> **Goal of the exercise**:
Print the lines in the listing below starting at the line with "Where should I click to: Open" and ending at the line with "Screen dimensions: 1171x361", both included. Reproduce them exactly and omit every picture.

^^^^^^^^^^^^^^^^

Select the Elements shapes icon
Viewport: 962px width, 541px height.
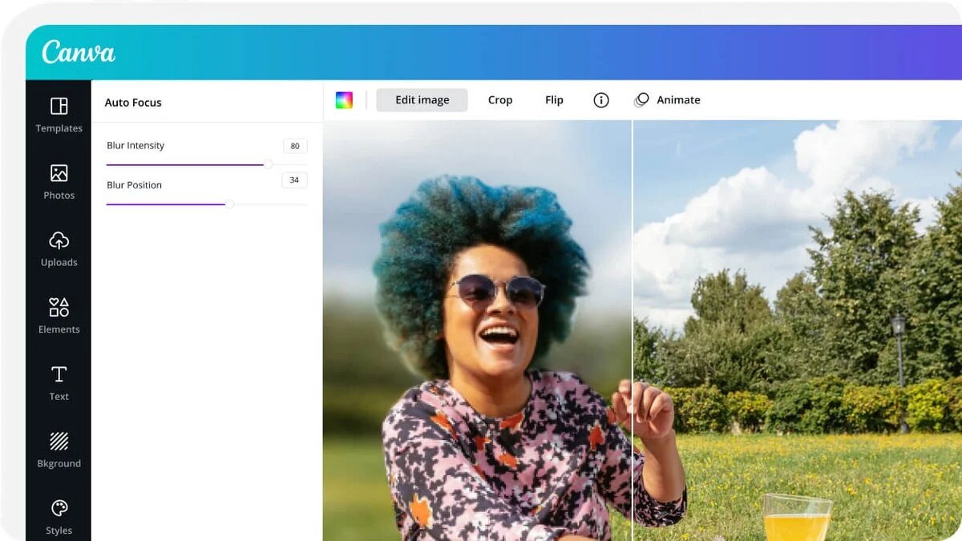click(59, 307)
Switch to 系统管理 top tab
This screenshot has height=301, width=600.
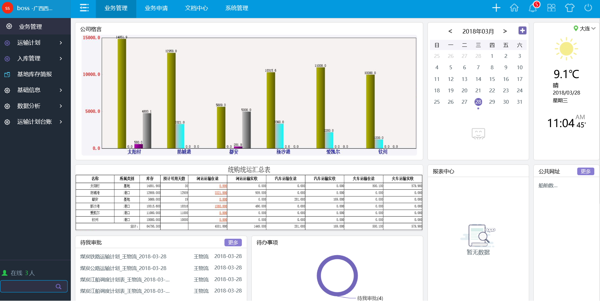pyautogui.click(x=236, y=8)
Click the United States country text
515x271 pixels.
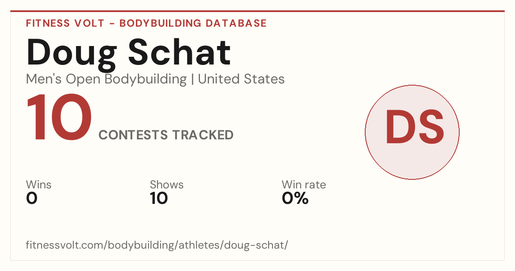[x=241, y=79]
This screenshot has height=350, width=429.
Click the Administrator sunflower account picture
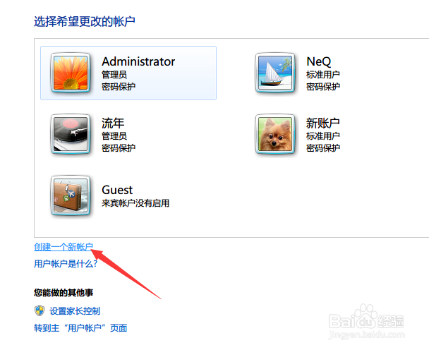pos(71,73)

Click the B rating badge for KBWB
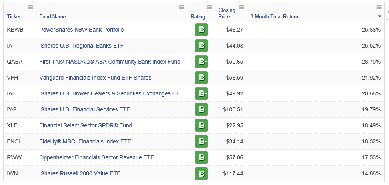201,30
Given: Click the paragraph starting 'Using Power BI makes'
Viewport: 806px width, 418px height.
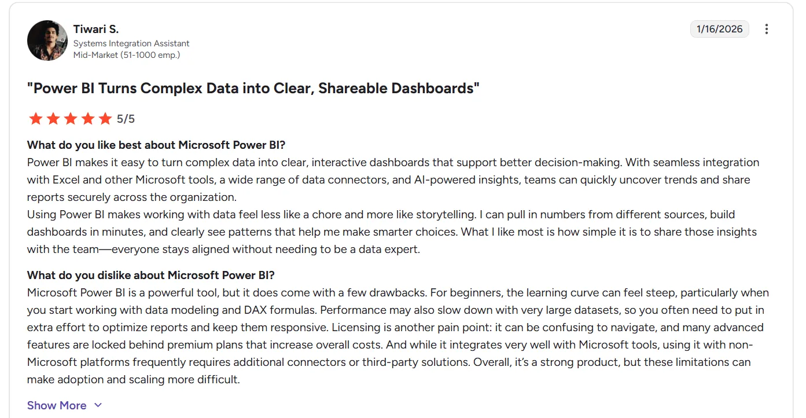Looking at the screenshot, I should coord(392,232).
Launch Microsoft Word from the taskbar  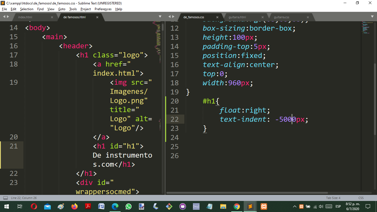(102, 206)
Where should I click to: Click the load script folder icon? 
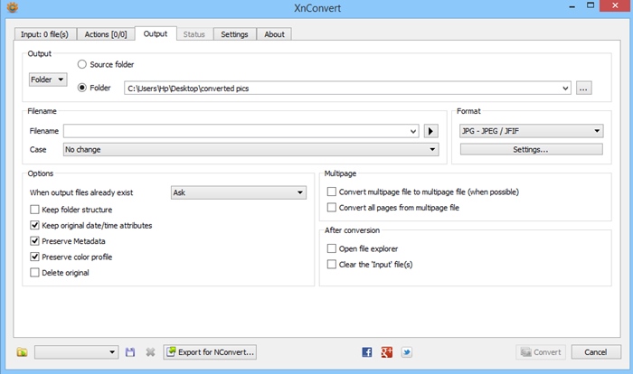pyautogui.click(x=23, y=352)
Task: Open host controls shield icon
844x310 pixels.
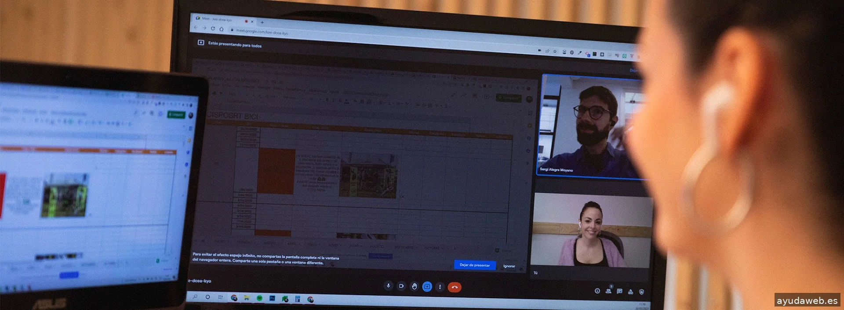Action: 641,292
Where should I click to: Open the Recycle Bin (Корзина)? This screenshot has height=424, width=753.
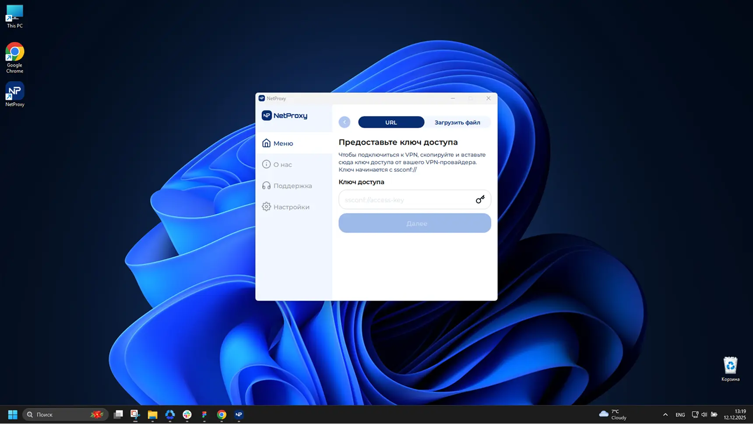tap(730, 369)
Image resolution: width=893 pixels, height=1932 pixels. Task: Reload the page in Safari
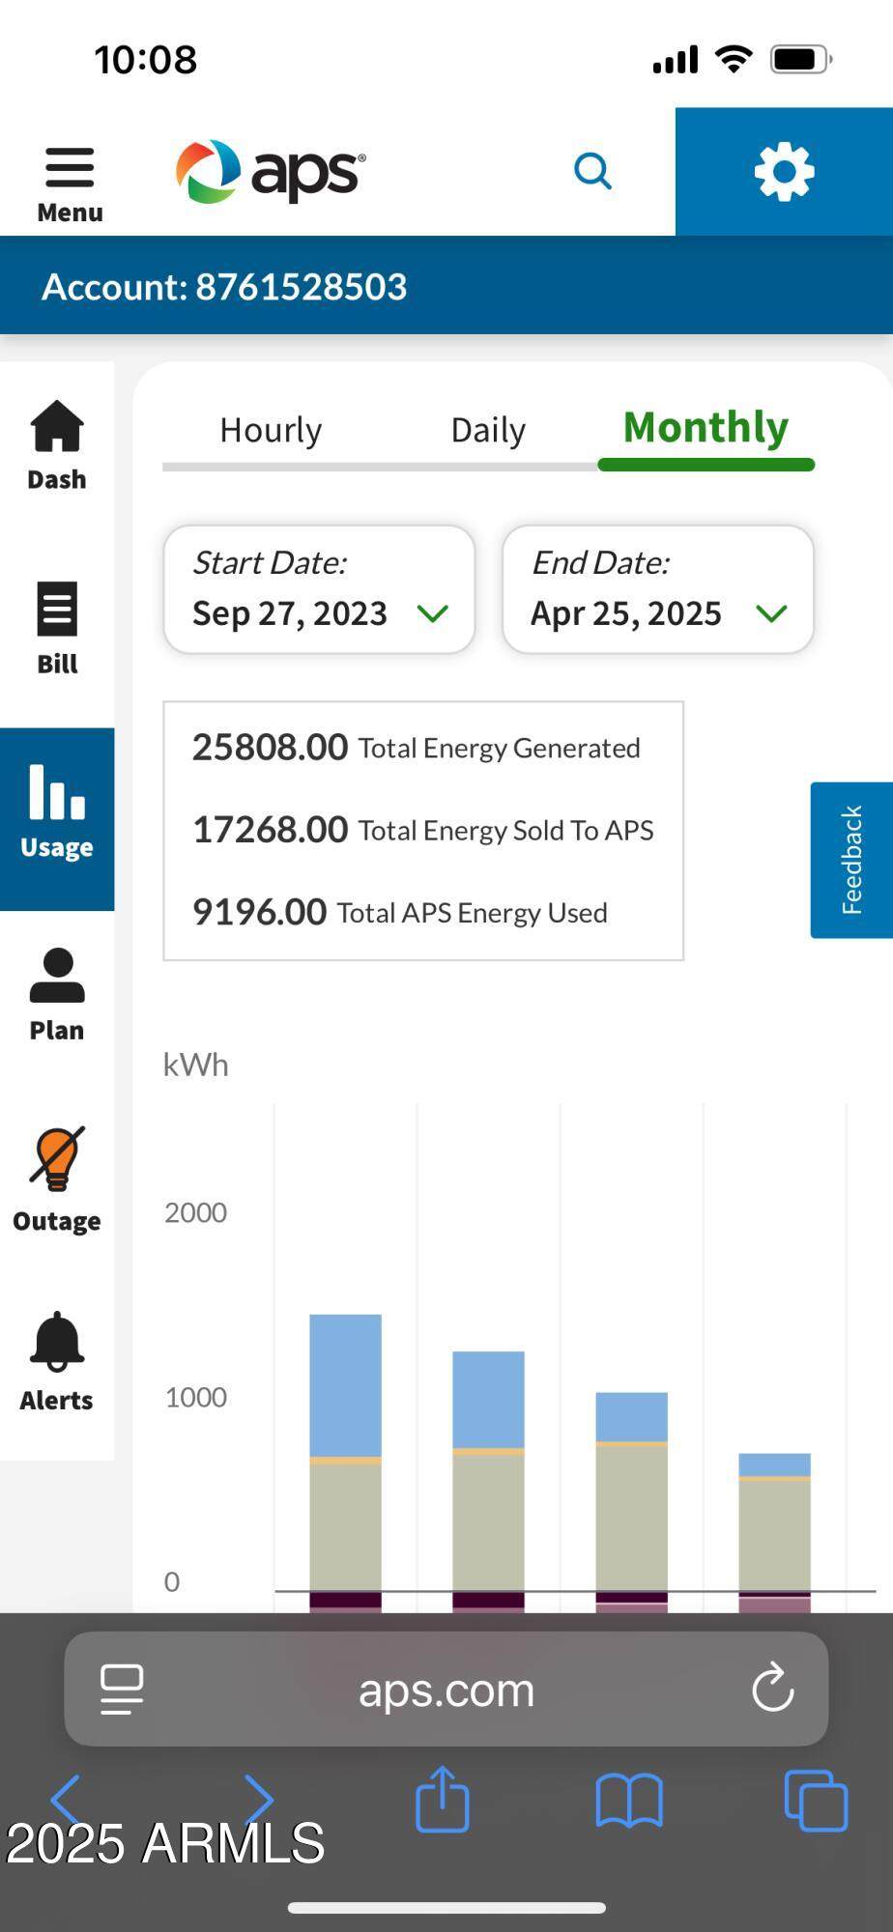[x=772, y=1689]
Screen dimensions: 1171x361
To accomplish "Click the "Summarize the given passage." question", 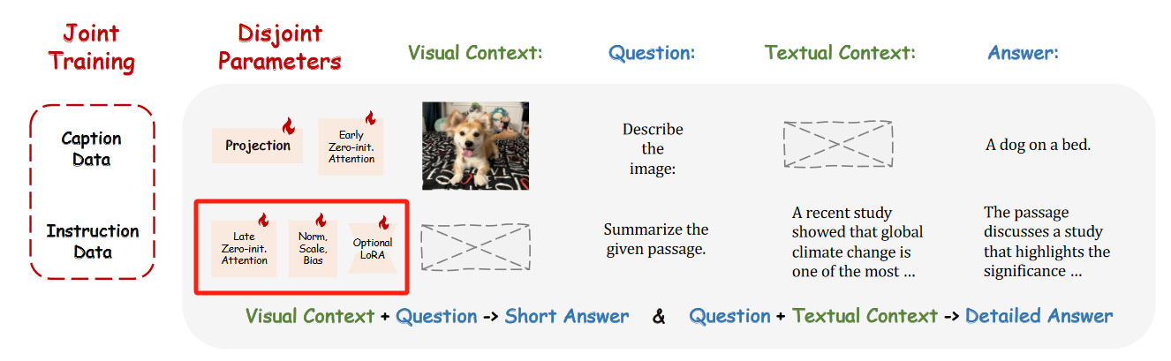I will [655, 239].
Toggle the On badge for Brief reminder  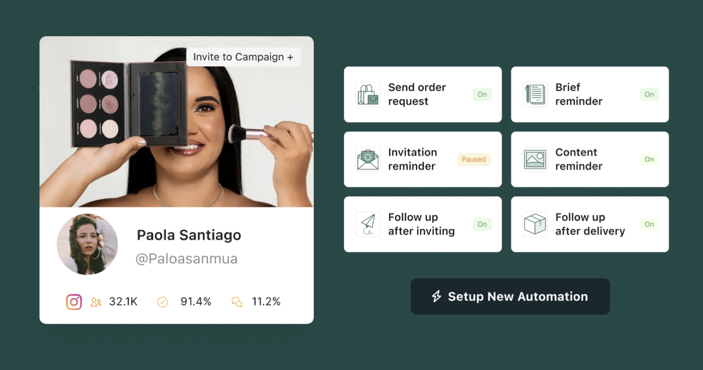click(649, 94)
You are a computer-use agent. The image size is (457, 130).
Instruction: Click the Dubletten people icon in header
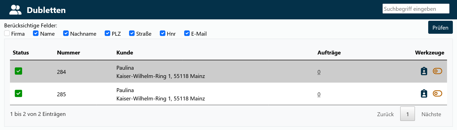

^^^^^^^^^^^^^^^^

> **Exercise result**:
Where should I click to: Open the Recycle Bin (Корзина)? This screenshot has height=424, width=753.
tap(730, 369)
Image resolution: width=893 pixels, height=1932 pixels. Task: Reload the page in Safari
[x=772, y=1689]
Screen dimensions: 1171x361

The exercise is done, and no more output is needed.